(Bloomberg) – Ukraine and its allies have called on Donald Trump to pressure Xi Jinping over China’s support for Russia. Trump’s meeting with Xi later Thursday will be a major test of just how ready the U.S. president is to get tough with Vladimir Putin.
Image: Lukoil
A week after announcing sanctions on two major Russian oil companies, Trump has a chance to lean on China to curb purchases of Russian oil and deliver a blow to crucial energy revenues funding Moscow’s war in Ukraine. Trump has said he’ll raise Chinese oil buying with Xi as part of his renewed bid to end the fighting.
But applying significant pressure on Chinese buyers of Russian oil could spur retaliation from Beijing and likely ranks below economic priorities in the high-profile talks such as his efforts to secure a broader trade deal with the world’s second-biggest economy.
“Trump likely doesn’t want to do that, given the delicate trade talks that are underway,” said Chris Kennedy, a senior geo-economics analyst at Bloomberg Economics. “In an escalation scenario, China would probably pull multiple levers.”
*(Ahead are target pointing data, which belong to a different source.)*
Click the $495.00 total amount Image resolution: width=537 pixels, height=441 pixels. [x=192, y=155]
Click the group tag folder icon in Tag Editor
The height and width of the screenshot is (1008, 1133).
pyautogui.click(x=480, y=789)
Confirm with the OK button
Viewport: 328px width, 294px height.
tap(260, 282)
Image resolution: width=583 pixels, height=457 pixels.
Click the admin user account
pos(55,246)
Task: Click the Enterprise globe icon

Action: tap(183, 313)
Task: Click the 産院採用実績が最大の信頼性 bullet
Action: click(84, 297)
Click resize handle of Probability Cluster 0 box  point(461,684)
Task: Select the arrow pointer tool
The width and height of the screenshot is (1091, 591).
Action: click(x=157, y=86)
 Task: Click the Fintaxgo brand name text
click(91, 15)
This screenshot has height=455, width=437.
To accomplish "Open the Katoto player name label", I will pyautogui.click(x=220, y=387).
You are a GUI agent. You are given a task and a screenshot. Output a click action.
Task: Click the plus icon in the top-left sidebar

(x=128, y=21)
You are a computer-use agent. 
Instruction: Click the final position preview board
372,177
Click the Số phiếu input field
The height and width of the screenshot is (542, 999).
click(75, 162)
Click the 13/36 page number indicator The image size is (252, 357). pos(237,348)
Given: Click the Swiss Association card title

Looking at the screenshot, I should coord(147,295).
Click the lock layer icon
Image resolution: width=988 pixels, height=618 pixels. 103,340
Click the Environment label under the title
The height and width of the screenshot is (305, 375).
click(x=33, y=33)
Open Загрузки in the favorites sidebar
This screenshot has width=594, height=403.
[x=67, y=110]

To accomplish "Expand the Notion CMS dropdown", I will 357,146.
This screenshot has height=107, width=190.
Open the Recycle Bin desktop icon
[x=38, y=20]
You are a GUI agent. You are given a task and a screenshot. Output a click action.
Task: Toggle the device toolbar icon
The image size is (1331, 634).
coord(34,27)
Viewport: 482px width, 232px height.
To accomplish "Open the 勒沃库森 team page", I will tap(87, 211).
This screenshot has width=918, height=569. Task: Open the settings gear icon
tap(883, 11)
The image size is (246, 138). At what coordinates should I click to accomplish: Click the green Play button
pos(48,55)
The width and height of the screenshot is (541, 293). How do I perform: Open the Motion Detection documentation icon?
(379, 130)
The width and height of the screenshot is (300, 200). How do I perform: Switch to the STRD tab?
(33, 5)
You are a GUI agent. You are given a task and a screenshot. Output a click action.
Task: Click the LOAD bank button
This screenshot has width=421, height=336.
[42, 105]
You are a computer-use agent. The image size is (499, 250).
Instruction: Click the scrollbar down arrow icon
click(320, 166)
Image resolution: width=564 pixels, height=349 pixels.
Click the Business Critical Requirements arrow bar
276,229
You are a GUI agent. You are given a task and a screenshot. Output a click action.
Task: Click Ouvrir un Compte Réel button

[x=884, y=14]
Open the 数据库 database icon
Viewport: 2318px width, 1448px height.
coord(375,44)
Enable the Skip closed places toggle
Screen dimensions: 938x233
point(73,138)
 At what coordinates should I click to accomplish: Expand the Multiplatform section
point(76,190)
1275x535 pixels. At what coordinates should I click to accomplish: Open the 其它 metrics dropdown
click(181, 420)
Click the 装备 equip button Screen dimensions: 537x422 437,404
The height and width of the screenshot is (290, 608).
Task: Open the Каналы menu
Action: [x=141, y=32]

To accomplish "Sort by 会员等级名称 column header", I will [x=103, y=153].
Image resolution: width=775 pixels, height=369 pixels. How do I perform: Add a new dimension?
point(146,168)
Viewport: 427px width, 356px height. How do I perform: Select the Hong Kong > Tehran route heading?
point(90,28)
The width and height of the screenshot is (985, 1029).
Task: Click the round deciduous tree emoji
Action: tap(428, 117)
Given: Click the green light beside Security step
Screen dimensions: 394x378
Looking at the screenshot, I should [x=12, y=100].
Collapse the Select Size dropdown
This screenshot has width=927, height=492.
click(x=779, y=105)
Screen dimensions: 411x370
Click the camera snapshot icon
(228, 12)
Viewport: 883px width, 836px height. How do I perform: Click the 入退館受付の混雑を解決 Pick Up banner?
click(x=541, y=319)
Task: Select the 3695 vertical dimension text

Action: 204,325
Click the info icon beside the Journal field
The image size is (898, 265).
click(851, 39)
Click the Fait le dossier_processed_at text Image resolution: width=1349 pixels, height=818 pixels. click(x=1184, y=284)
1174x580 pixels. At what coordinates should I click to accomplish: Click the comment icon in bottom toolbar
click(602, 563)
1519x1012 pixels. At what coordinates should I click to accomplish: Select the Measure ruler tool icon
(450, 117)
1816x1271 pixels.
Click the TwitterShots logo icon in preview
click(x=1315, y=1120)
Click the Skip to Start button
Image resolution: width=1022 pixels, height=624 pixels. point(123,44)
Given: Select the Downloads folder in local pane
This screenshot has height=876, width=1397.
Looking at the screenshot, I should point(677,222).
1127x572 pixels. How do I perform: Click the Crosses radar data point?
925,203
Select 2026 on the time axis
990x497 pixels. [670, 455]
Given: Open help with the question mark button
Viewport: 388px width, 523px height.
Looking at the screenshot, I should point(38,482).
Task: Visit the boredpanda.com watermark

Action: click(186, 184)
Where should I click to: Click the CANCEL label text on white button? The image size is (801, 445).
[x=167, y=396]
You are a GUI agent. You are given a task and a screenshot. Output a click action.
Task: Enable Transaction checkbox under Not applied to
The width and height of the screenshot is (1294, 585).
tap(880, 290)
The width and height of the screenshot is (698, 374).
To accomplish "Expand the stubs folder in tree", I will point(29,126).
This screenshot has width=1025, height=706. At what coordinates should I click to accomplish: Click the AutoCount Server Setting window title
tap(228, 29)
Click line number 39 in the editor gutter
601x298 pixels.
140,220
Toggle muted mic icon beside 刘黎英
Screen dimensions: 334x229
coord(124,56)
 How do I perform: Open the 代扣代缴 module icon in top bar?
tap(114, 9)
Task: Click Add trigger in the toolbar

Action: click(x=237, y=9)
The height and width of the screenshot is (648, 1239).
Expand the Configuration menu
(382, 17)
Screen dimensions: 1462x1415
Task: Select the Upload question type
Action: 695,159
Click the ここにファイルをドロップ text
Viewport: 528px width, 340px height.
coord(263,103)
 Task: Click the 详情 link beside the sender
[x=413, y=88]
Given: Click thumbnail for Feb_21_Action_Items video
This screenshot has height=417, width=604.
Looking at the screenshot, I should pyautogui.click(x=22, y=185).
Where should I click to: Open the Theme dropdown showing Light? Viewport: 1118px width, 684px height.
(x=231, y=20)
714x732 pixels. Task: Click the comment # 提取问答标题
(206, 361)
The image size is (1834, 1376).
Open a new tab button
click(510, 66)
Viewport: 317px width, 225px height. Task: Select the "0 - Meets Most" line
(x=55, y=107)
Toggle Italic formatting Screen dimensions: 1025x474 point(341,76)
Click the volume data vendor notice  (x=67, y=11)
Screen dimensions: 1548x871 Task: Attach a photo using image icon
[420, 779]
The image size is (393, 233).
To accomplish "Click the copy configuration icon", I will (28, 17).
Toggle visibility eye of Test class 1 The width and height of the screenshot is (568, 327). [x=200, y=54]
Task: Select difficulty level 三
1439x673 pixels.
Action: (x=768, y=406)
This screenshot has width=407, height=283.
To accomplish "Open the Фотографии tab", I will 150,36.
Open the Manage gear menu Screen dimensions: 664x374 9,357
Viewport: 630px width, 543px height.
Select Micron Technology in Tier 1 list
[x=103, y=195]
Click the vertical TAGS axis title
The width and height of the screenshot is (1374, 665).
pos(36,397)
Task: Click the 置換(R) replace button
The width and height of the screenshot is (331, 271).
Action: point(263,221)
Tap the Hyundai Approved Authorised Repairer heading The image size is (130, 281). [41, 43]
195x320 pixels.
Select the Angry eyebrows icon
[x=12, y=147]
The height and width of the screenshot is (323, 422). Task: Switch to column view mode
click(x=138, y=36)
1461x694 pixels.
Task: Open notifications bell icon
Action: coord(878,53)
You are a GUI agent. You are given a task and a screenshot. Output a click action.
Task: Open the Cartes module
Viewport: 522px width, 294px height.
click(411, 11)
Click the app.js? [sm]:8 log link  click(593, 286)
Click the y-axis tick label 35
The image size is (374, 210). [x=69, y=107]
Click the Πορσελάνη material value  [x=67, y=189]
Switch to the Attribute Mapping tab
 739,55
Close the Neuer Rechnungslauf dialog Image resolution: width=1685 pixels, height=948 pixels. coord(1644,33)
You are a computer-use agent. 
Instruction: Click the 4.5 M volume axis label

China is the single-largest buyer of Russian crude and has been a vital lifeline for Moscow’s energy industry as Putin’s grinding war in Ukraine prompted rounds of western sanctions. While China has maintained it does not recognize unilateral U.S. restrictions, its larger companies are wary of getting tangled in secondary sanctions and fear losing access to U.S. financial markets.
Still, the Xi meeting offers Trump a chance to reinvigorate the Ukraine peace talks just one week after the White House blacklisted Russian oil giants Rosneft PJSC and Lukoil PJSC in its first major sanctions on Russia since Trump returned to office — cheering Europeans and Ukrainians who had long called for more U.S. pressure on Moscow.
The challenge for Trump is that for the sanctions to have any impact, they will need to be enforced. And enforcing them will mean punishing the main buyers — China and India.
“It’s always in the implementation — they get to choose whether they’re going to apply it,” Senator Chris Van Hollen, a Maryland Democrat, told an audience at the Council on Foreign Relations this week. “It will depend entirely on whether they’re serious about implementation.”
Trump’s new sanctions have already spooked big players in both countries. The U.S. could increase the pain for Xi by targeting major Chinese oil refiners and trading firms, going after the so-called shadow fleet carrying Russian crude to foreign markets, or by hitting Chinese banks handling the transactions. Washington has taken some similar measures in efforts to target Iranian oil exports.
Unlike some smaller economies pressured by Trump in the past, it’s not easy to exert leverage over China without incurring steep costs. Beijing has already deployed its rare earth dominance to retaliate against Trump’s tariffs and could easily do so again.